KUTIPAN:
##########

Bisnis.com, JAKARTA – Pengiriman vaksin Covid-19 seharusnya bisa dilakukan ke lebih dari 100 negara pada beberapa pekan mendatang, dari posisi saat ini sebanyak 84 negara.
Namun, kendala yang dihadapi saat ini adalah keterbatasan pasokan yang membuat rencana tersebut bakal terhambat.
“Jika kami memiliki pasokannya, itu [target] bisa dilakukan. Yang kami bicarakan adalah bagaimana kami bisa mendapatkan akses ke fasilitas manufaktur lebih besar,” kata Chief Executive Officer of Gavi Alliance Seth Berkley, dikutip dari Bloomberg, Senin (5/4/2021).
Setelah kebutuhan Amerika Serikat terpenuhi tahun ini, lanjutnya, maka produksi pabrik-pabrik tersebut bisa digunakan untuk seluruh dunia.
Negara-negara maju seperti Amerika Serikat, Inggris, dan Israel telah memulai vaksinasi lebih dulu sejak vaksin Covid-19 diizinkan penggunaannya untuk pertama kali.
Sebaliknya, data WHO menunjukkan lebih dari 30 negara belum memulai vaksinasi bahkan belum berkomitmen untuk melakukan vaksinasi, termasuk Afrika.

##########

DATA:
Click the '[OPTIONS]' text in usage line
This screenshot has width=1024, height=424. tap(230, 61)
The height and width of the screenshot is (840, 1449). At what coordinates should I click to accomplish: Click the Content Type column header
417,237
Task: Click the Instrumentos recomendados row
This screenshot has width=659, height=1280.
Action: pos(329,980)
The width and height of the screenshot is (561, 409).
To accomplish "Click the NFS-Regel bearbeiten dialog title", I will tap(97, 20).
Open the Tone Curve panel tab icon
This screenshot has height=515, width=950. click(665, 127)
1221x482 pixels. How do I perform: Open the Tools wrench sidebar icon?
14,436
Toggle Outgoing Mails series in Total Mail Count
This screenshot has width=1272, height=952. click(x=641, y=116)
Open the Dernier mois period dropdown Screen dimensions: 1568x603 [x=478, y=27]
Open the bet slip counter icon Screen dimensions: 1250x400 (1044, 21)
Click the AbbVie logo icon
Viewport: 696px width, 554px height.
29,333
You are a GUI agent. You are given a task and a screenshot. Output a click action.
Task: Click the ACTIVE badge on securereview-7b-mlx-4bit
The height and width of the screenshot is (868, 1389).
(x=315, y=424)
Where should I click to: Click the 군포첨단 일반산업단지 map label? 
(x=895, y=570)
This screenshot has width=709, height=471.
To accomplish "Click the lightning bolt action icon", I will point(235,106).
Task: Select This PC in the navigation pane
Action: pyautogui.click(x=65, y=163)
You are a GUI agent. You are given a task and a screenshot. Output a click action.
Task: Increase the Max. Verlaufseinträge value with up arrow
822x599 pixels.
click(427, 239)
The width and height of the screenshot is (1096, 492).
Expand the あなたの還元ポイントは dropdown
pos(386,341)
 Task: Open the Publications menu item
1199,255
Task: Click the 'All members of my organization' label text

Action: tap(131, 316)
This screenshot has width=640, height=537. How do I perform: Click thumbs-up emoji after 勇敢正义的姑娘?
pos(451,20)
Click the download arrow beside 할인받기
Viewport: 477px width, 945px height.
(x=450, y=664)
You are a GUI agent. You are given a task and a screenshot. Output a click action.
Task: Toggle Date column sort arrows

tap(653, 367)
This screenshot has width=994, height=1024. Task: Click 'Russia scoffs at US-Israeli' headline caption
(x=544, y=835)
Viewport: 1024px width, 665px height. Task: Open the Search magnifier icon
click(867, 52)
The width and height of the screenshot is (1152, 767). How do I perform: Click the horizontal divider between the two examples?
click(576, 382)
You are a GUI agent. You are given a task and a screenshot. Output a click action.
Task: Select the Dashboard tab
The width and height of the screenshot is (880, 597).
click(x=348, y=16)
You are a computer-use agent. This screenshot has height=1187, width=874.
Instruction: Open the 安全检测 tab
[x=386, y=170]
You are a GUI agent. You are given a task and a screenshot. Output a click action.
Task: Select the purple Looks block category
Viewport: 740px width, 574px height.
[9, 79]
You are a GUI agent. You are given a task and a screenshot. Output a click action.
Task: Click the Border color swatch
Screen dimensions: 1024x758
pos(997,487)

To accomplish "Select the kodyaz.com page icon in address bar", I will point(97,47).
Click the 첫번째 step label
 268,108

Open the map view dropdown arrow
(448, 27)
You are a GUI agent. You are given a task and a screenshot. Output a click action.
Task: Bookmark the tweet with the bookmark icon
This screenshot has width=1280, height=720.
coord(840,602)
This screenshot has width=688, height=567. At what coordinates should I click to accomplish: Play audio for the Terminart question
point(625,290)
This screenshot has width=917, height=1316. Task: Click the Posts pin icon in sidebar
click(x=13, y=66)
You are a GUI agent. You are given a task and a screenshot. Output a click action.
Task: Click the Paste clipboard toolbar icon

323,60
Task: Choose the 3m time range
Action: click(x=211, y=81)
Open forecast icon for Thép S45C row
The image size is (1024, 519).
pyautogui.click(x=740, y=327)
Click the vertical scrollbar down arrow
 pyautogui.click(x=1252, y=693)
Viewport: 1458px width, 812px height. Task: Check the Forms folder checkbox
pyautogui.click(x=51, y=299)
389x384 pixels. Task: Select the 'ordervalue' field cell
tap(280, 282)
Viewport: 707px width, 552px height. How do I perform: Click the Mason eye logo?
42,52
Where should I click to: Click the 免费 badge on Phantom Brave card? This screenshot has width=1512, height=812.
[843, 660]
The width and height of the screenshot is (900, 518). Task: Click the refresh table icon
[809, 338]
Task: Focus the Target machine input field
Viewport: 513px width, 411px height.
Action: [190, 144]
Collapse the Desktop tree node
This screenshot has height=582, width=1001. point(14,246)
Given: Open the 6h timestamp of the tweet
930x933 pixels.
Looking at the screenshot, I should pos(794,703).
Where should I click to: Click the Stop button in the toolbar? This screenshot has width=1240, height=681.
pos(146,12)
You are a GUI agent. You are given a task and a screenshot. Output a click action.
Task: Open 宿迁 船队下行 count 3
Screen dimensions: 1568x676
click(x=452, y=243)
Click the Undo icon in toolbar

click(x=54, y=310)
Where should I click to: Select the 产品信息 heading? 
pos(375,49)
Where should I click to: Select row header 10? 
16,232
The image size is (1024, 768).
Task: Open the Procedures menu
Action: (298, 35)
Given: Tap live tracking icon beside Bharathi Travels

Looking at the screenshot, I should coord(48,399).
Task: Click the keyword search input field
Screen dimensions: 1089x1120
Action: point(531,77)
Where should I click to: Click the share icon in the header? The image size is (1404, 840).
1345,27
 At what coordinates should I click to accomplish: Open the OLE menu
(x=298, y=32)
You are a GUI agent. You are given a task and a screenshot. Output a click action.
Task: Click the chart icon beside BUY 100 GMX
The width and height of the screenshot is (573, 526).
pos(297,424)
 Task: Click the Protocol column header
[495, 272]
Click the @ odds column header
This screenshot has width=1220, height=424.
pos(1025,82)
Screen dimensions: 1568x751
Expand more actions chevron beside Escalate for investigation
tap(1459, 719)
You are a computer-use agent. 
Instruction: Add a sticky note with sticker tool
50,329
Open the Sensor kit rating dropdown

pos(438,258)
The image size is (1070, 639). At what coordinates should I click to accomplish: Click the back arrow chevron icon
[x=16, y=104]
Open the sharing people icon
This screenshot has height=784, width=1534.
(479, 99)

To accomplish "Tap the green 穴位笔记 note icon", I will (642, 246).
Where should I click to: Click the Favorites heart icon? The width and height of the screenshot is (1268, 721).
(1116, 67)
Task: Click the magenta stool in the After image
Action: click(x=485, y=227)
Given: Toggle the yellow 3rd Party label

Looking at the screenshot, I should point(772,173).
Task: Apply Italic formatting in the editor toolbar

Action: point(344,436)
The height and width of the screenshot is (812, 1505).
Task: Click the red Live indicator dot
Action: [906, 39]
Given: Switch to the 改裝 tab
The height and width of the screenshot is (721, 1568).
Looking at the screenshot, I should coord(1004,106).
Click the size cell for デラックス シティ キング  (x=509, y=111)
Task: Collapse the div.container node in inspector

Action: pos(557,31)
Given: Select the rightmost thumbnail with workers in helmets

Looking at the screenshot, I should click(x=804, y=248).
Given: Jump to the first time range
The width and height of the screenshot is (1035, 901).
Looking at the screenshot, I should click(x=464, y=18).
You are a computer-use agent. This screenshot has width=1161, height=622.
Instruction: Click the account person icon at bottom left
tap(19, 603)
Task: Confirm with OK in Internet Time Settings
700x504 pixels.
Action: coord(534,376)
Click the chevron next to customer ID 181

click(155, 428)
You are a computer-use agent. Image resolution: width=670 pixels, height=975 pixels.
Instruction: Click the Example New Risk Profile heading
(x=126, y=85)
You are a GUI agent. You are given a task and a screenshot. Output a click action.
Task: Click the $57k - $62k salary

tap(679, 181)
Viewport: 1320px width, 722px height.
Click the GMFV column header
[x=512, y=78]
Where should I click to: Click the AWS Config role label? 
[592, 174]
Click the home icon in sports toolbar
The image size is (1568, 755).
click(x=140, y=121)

##########

TINDAKAN YANG DIPERLUKAN:
Jawablah pertanyaan berikut berdasarkan kutipan tentang pengiriman vaksin Covid-19.
(a) Ke berapa negara vaksin Covid-19 saat ini sudah dikirim?
(b) Apa jabatan Seth Berkley?
(c) Menurut data WHO, berapa negara yang belum memulai vaksinasi?

JAWABAN SOAL INI:
(a) 84 negara.
(b) Chief Executive Officer of Gavi Alliance.
(c) Lebih dari 30 negara.